The form of "Another Day in the Sun" is unconventional in a few ways. The vocal only enters after a long guitar solo. It has only seventeen lines, and then exits, to return to the guitar solo again. The four chords of the song, G/D/C/Em, were not unusual in themselves, but their re-arrangement was. The change from the more ubiquitous C/D/Em/C to the rarer G/D/C/Em, gave the song a dramatic and altered feel. The separately staggered entry of the instruments: drums – bass guitar – organ – guitar – voice, was also unusual. The fade out of the band at the ending of the songs reveals a piano arpeggiating the chords, was also unconventional. At a length of 4:51 it was rather long as a single, but this did not hinder the song being played on extensively on radio at the time.

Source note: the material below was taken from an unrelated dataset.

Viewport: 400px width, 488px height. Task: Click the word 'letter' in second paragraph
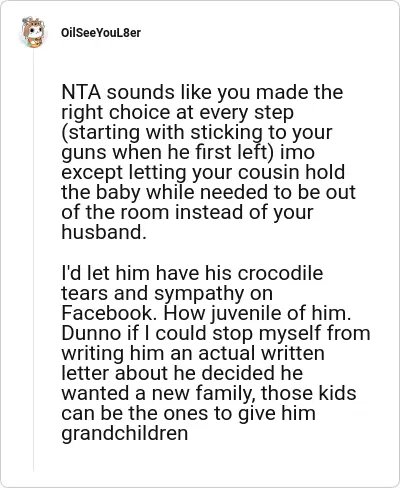click(x=85, y=373)
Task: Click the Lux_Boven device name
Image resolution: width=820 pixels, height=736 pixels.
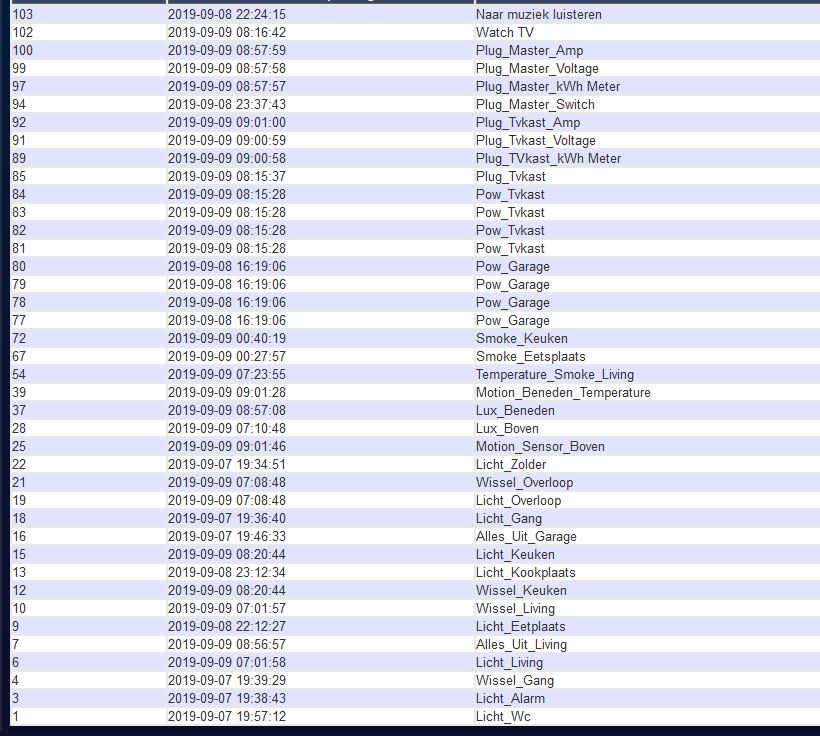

The guitar solo is a semi-improvised take that only came to life in the studio when producer Chris Logan urged Kazas to turn on his tube screamer pedal, that he usually used live, but had strangely left off in an attempt to try for a different sound. The lyrics, a short poem, can be interpreted as positive and uplifting, but also somewhat melancholic. Kazas thinks this juxtaposition is also part of the song’s appeal.

==Cover art==
The front cover art was designed and hand drawn by graphic artist Benevision, a.k.a. Benjamin Evison. It is a literal rendering of the song title, with four people, ostensibly the four band members, 'in' the sun. Benevision created most of the visual material for the band, including cassette covers, album covers, posters and flyers.

==Reception==
"Another Day in the Sun" became a major independent success in Australia and internationally. It reached no.1 on the Australian Independent Charts and stayed in the top 20 for over four months. Australian music magazine Rock Australia Magazine (RAM) at the time wrote, "The Moffs have strung together every solemn rock'n'roll cliché and somehow succeeded in creating the most perfect yearning melancholy spine-tingler since White Rabbit". The song was also embraced by the underground music scenes in the UK and Europe, with Jon Storey of influential UK fanzine Bucketfull of Brains calling it "single of the year...this is the best of the flawless series of Citadel singles, and believe me, the competition is fierce".

==B-side==
"Clarodomineaux" is the B-side of the single, written by Tom Kazas. The song's name is a portmanteaux of 'Clarendon' (name of the Clarendon Hotel in Surry Hills, Sydney), and 'dominoes' (the tile game). The 'eaux' suffix extended the word play of the title. Playing dominoes at the Clarendon Hotel was a favourite past-time of David Byrnes (bass player) and Alan Hislop (drummer) at the time of recording the song. Apart from the more recognisable 60s-style rock riff, the song is notable for its middle section. This has a 3/4-time lilt, that along with the chords and melodies, give this section a medieval folk feel. It also features a vocal by Tatjana Grujic. The lyrics allude to the unstable nature of words, to the doubt created by language itself, and to the logic it entrenches.

==Personnel==
- Tom Kazas – guitar, vocals, piano
- David Byrnes – bass guitar
- Alan Hislop – drums
- Nick Potts – organ
- Tatjana Grujic – vocals on "Clarodomineaux"

==Usage in media==
- The song was used in a 2010 episode of the Australian TV series Spirited. It appears on the series soundtrack.
- The song was used in an Australian Vogue Ksubi fashion show in 2010.
- Jagwar Ma + Dreems covered the song in 2015.
- Words of the song are physically embodied at a memorial at Leighton Beach, Fremantle Beach, Western Australia.